I just stumbled across an old news story about Toad the Wet Sprocket reuniting for a brief tour last February. I don’t remember hearing anything about it. There was a brief period in the early-’90s when Santa Barbara’s Toad was on top of the world – how soon they forget.
Though classified an “alternative” band (often a catchall category of last resort), Toad was really a ’90s update of the folk/country rock of the Byrds or the Eagles (Glen Phillip’s vocals recall Glenn Frey). Gavin MacKillop’s full, bold production finds this connection by dispensing with the undertone of self-conscious irony that typifies “alternative” music. Perhaps this absence is the true alternative.

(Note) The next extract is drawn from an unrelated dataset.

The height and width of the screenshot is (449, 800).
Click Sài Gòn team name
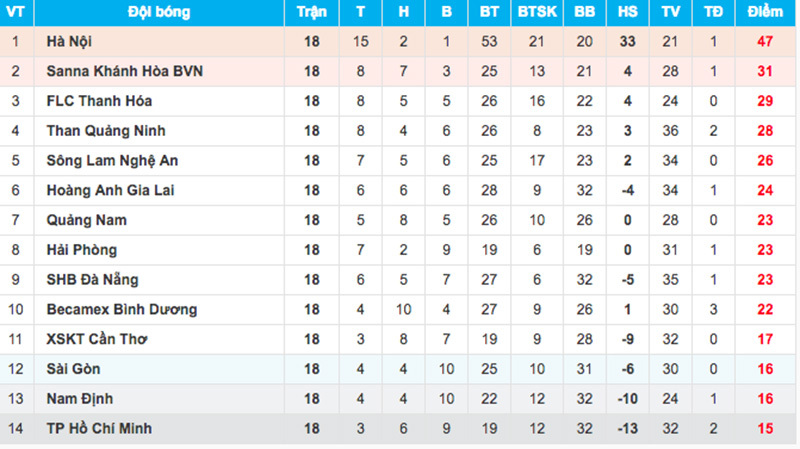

Regardless, Fear made the band ubiquitous on rock, light rock and adult radio with such staples as “Walk On the Ocean,” “All I Want,” and “I Will Not Take These Things For Granted,” and the album stands like a rock.

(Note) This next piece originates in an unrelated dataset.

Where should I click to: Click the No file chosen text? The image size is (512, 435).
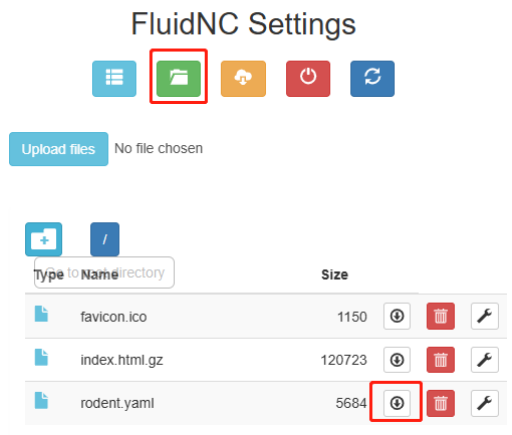(159, 148)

The band’s next album, Dulcinea, was something of a reaction against the lushness of Fear. “After a year of touring, Toad was looking for a much more live-sounding record. They wanted to minimize the overdubs and to make sure that every part was essential to the song. On Fear they were experimenting with organs and string quartets and such, but on Dulcinea it was getting back to the core of the four piece band,” MacKillop said.
The result is a cleaner, tighter, but not necessarily better, record. Though blessed with excellent songs: “Fly From Heaven,” “Something’s Always Wrong” and especially “Fall Down,” the album doesn’t hang together quite as well as Fear.
I haven’t heard anything about Toad’s plans for the future – I am not a fan of Glen Phillips’ solo work thus far.